Despite the obvious use of situated learning in this approach, there are some serious constraints that limit its usefulness in large scale education efforts. In particular, the organizational challenges of matching learners with persons willing to serve as practice cases, the need to obtained informed consents and the lack of familiarity of external assessors with the care provider are difficult to surmount.
With large group sizes, there may not be enough clients to serve as practice cases, forcing learners to work in groups rather than completing assessments individually. Obviously, this also greatly increases the intrusiveness of the exercise for the client to the point where important ethical concerns arise. In addition, the various organizational demands of using this approach will probably mean that there will be a bias toward less impaired, more compliant and less clinically complex practice cases. This will in turn reduce the ability of the exercise to illustrate some of the more complicated problems one faces with doing the assessment in the field.
Simulated Case Studies
A third option to permit situated learning is the use of simulated case studies developed by the educator. These can be presented in video and/or text form in the instructional setting, and they can be designed as more complex cases to bring out specific points that the educator wishes to discuss in detail. This approach permits the educator to have a more predictable, controlled discussion of the case, and it reduces the time demands for preparing the session. Standardization of case studies also provides a quality control mechanism assuring comparable education experiences for different audiences. This approach is also substantially less disruptive for the organization and it does not involve intrusion on client privacy.
The use of simulated cases comes at the expense of realism for the learner. Cases that are designed to illustrate variations in as many MDS items as possible may appear too artificial to resonate with the learners' experiences. This problem can be exacerbated by the need to fill in gaps in the assessment that are not already discussed in the case study. Moreover, if only a single case study is used, it may leave learners' with the impression that the MDS instrument applies only to a narrow range of clients.

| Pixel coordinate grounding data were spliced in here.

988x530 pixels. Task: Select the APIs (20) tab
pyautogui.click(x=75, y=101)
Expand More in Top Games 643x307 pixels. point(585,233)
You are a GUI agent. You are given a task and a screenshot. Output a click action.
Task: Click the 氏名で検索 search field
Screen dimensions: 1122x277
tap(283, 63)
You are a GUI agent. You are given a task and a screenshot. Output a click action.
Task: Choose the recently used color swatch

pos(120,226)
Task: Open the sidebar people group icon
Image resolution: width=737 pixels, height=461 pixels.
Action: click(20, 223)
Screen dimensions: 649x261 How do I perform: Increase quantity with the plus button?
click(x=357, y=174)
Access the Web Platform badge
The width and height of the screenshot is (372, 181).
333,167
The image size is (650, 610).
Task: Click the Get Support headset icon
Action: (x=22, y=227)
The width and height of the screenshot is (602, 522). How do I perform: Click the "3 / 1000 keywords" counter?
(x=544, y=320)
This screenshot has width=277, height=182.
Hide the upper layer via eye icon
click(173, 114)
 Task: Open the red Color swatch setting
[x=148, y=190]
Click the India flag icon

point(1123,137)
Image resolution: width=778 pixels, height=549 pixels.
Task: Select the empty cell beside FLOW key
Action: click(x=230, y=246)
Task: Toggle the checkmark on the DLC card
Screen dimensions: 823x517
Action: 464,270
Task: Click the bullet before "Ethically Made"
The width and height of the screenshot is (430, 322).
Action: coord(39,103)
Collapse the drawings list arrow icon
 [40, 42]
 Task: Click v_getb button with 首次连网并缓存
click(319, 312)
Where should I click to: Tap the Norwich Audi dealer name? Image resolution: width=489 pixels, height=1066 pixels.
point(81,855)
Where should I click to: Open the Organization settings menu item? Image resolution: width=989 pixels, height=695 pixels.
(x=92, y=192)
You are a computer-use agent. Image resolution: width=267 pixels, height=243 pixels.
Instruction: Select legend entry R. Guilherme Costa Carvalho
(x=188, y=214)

Concluding Comments: Choosing the Right Education Strategy
There is no singular, gold standard model for how MDS education should be done. One might expect a broad range of educational resources to emerge to fill this need in the Canadian market place over the next few years. The choice of what strategies to use must consider the instructor's skills, experience of the learners, time demands, and financial resources available. A flexible approach that uses multiple educational methods to address different needs at different points in the learning curve will probably be most successful. What is certain is that effective education requires an organization to commit appropriate resources to meet the learning needs of its staff. The introduction of MDS instruments can have profound positive effects on an organization's capacity to make evidence based decisions. The quality of education will have a direct impact on the quality of the data upon which those decisions will be based.